• [EXERCISE DETAILS]: Rewrite the items between the line holding "Click the Взаимодей column header" and the line holding "The width and", inclusive, replacing "tray icon" with "toolbar button" and leaving everything else unchanged. Leave the pictures out of your answer.

• [GIVEN RECORDS]:
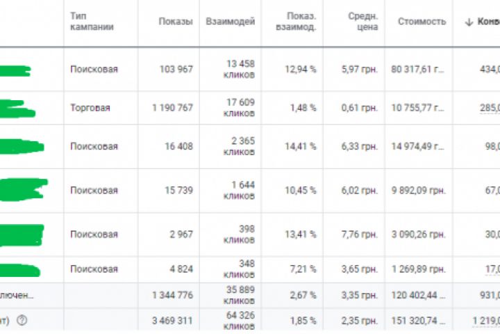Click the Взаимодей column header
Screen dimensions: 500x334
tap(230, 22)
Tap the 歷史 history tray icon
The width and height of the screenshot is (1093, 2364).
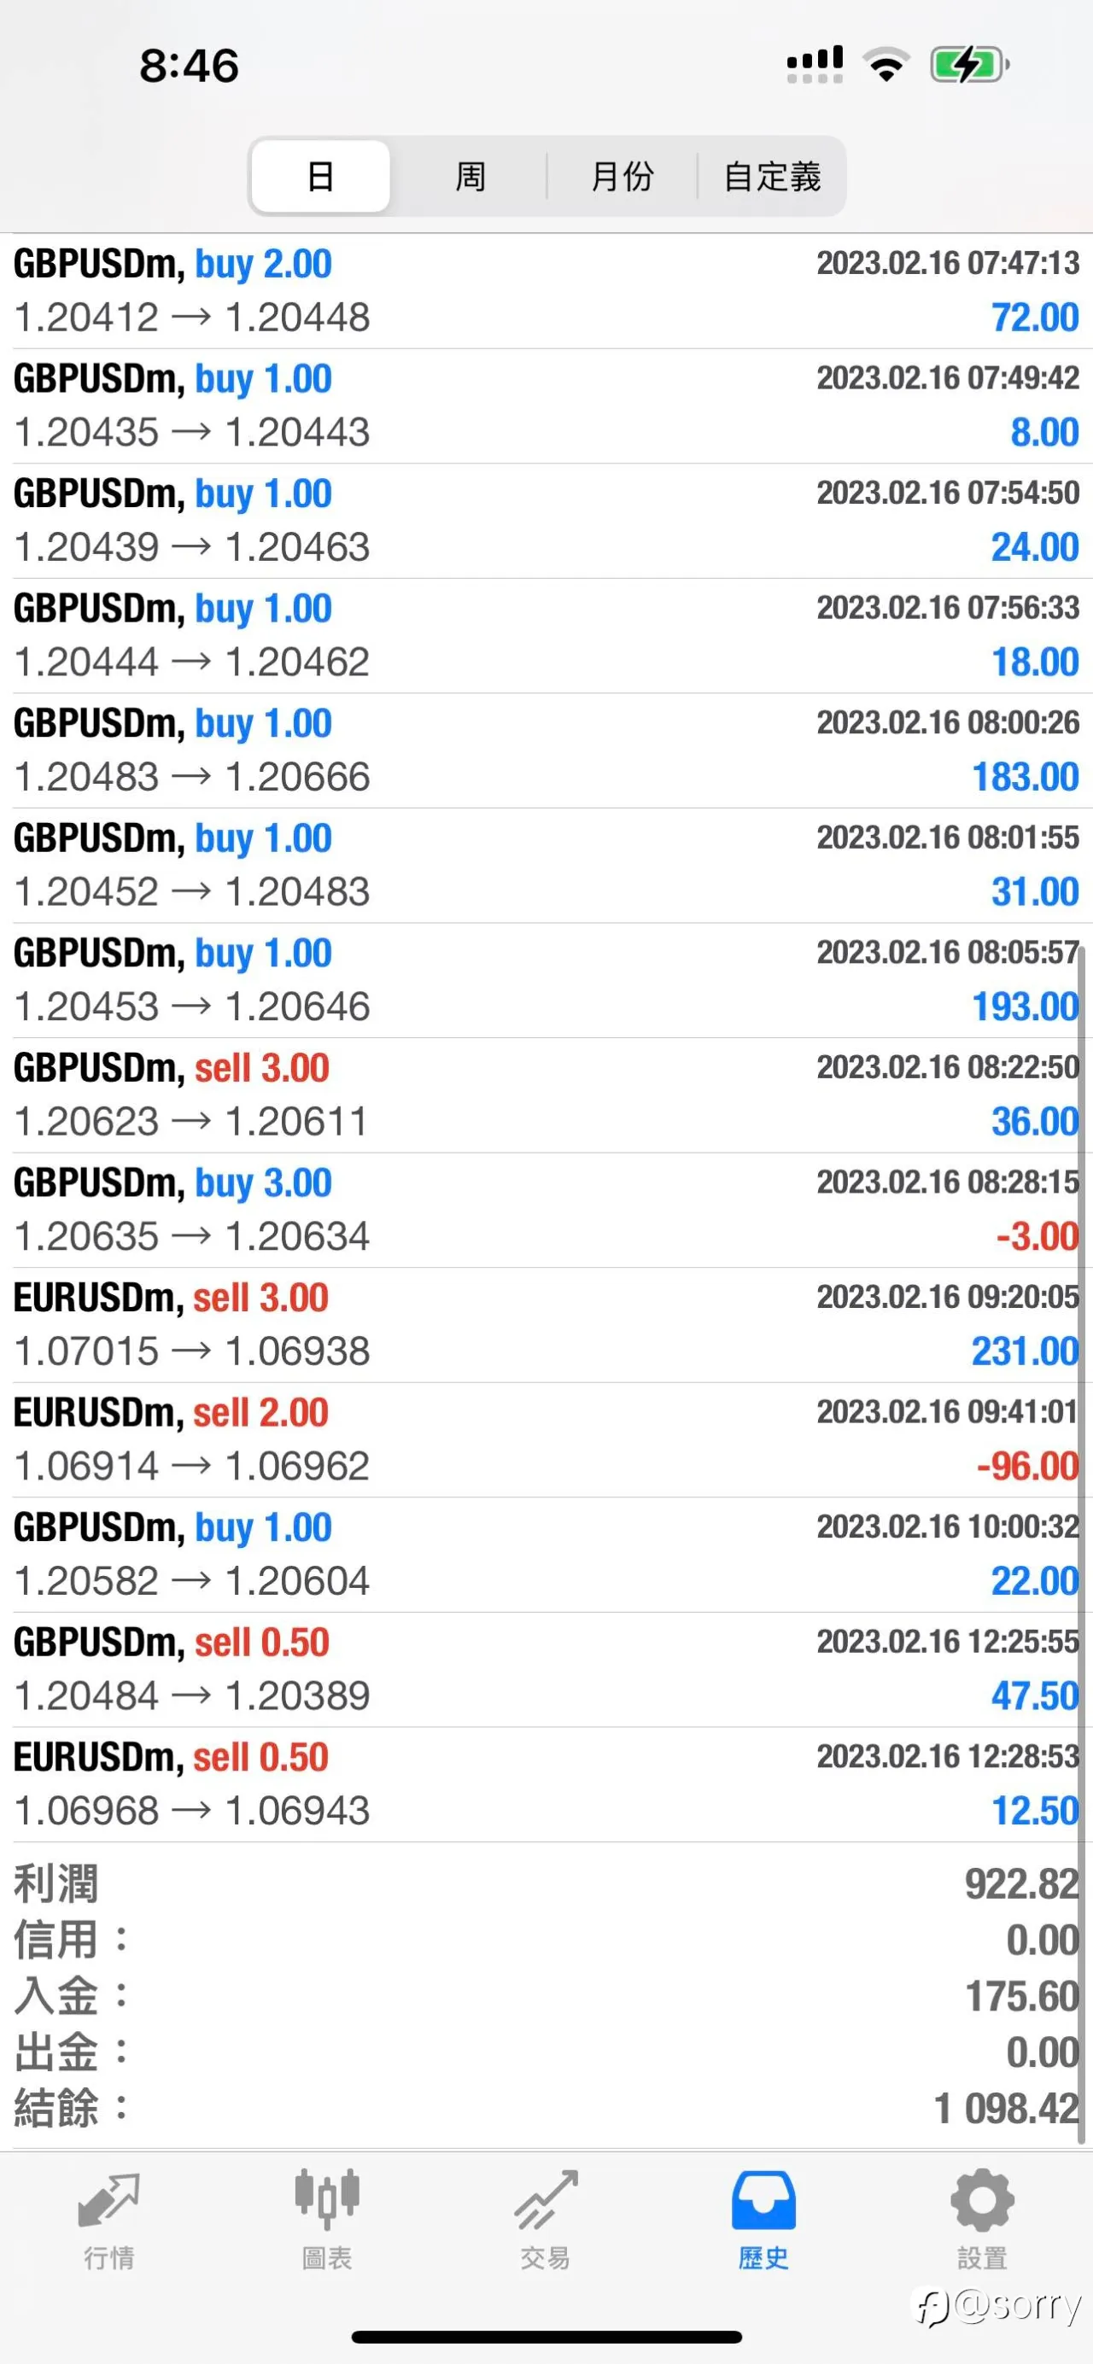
==
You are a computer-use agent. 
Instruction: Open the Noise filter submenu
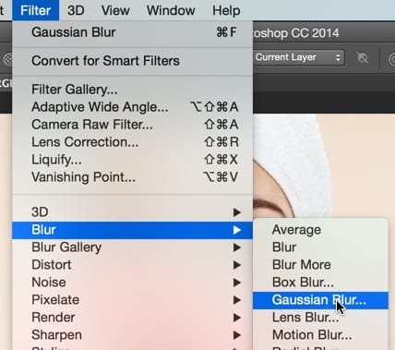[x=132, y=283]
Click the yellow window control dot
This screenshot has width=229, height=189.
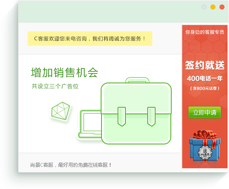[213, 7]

• [EXERCISE RESULT]:
Click the Взаимодей column header
Screen dimensions: 500x334
tap(230, 22)
Tap the 歷史 history toolbar button
The width and height of the screenshot is (1093, 2364).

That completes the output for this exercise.